O embaixador do Brasil no Irã, André Veras Guimarães, informou que a internet no país foi cortada e que a comunicação com brasileiros na região ficou prejudicada. A posição da diplomacia brasileira é manter os brasileiros em segurança enquanto durarem as interrupções.
Segundo o Itamaraty, cerca de 200 brasileiros residem no Irã. Em resposta aos ataques coordenados de EUA e Israel contra o Irã, o chanceler abriu orientação para evitar viagens à região e para que pessoas em áreas de risco permaneçam em casa e acompanhem as notícias.
Desdobramentos e orientações
A embaixada criou um grupo de whatsapp com brasileiros no Irã para monitorar a situação. O último pedido foi que moradores não se exponham e sigam instruções oficiais. O Itamaraty também estuda rotas de saída caso haja necessidade.
Rotas de saída estudadas incluem viabilidade pela Armênia, Turquia ou Azerbaijão, conforme o plano de contingência.
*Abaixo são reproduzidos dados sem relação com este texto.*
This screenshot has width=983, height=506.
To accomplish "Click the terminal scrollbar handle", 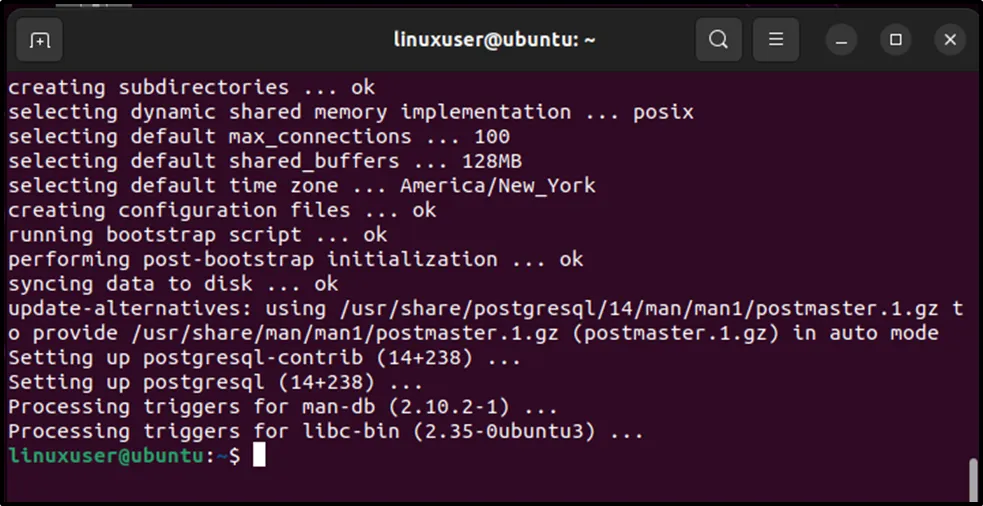I will [973, 479].
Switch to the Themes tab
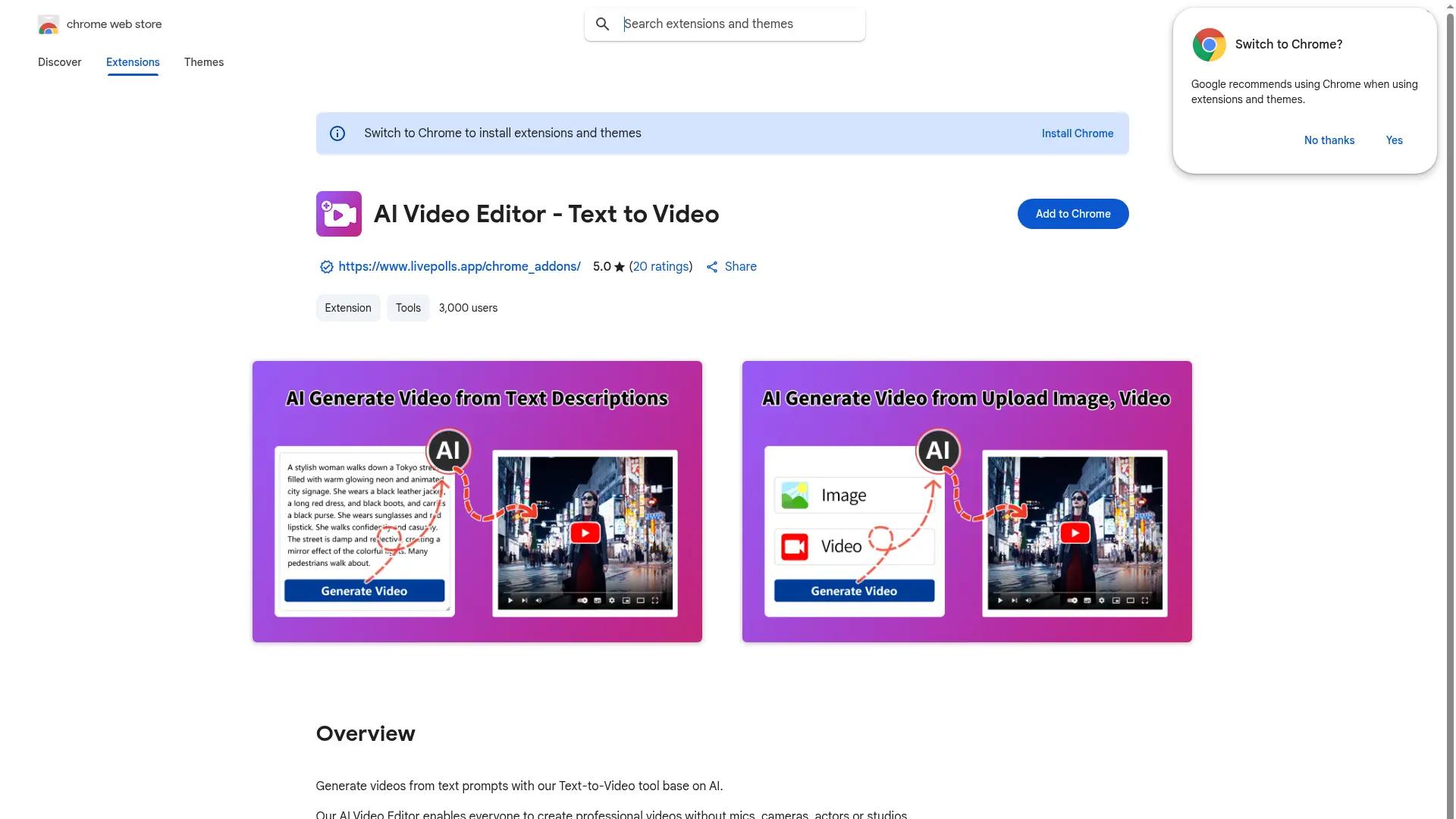Image resolution: width=1456 pixels, height=819 pixels. [203, 62]
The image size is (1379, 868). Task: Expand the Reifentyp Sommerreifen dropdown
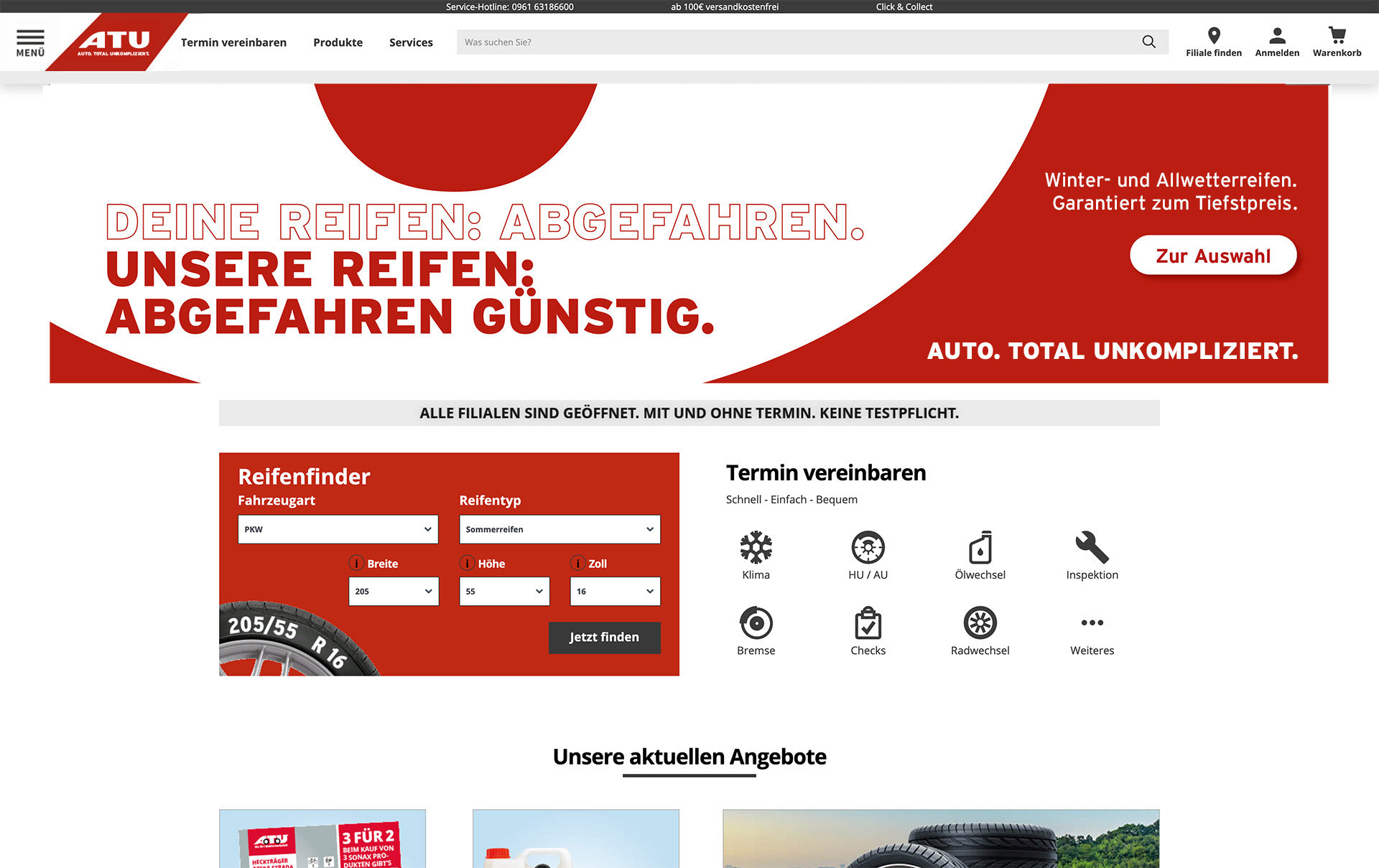click(x=560, y=529)
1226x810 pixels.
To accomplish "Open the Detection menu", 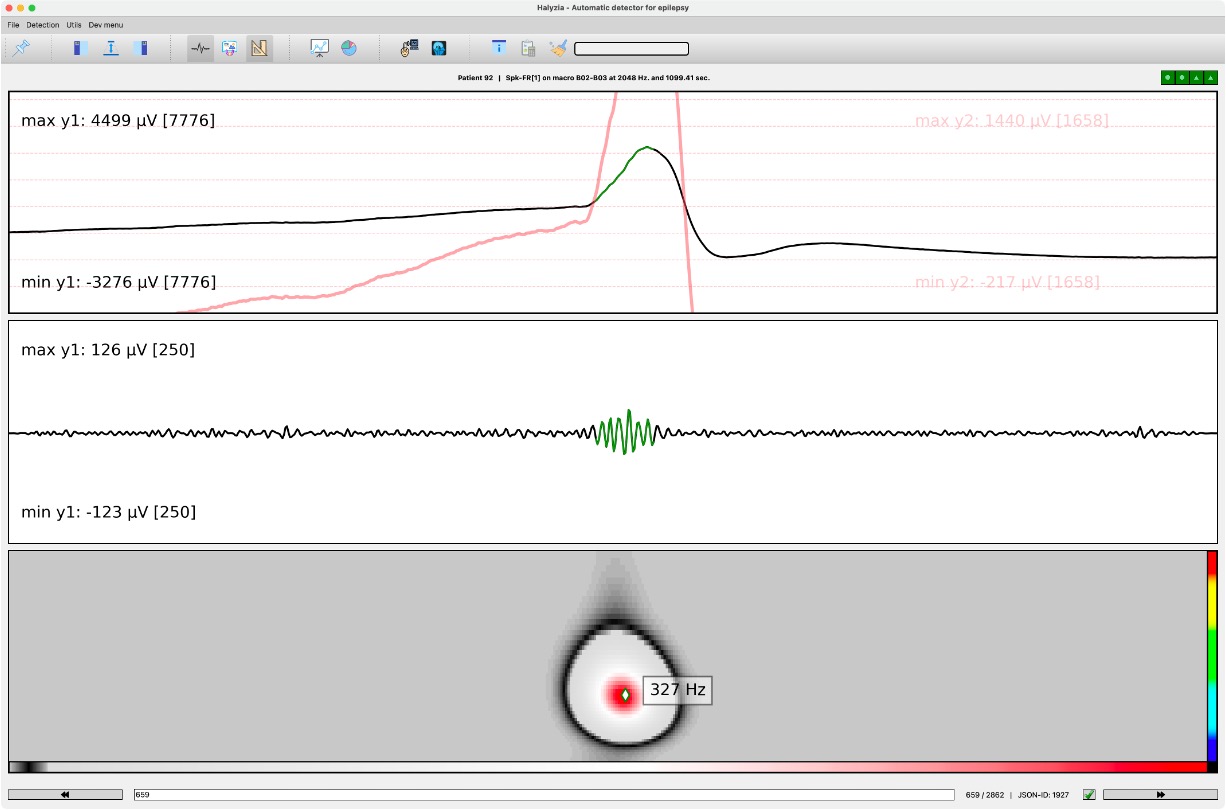I will click(x=43, y=24).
A pasta também informou que avalia medidas adicionais para proteção de cidadãos no país.
Situação local e percepção
O embaixador afirmou que, apesar do conflito, a impressão é de que parte da população iraniana não tem conhecimento da dimensão dos acontecimentos. Em Teerã, ele relatou que ruas seguem movimentadas, o que pode ampliar a ansiedade pública.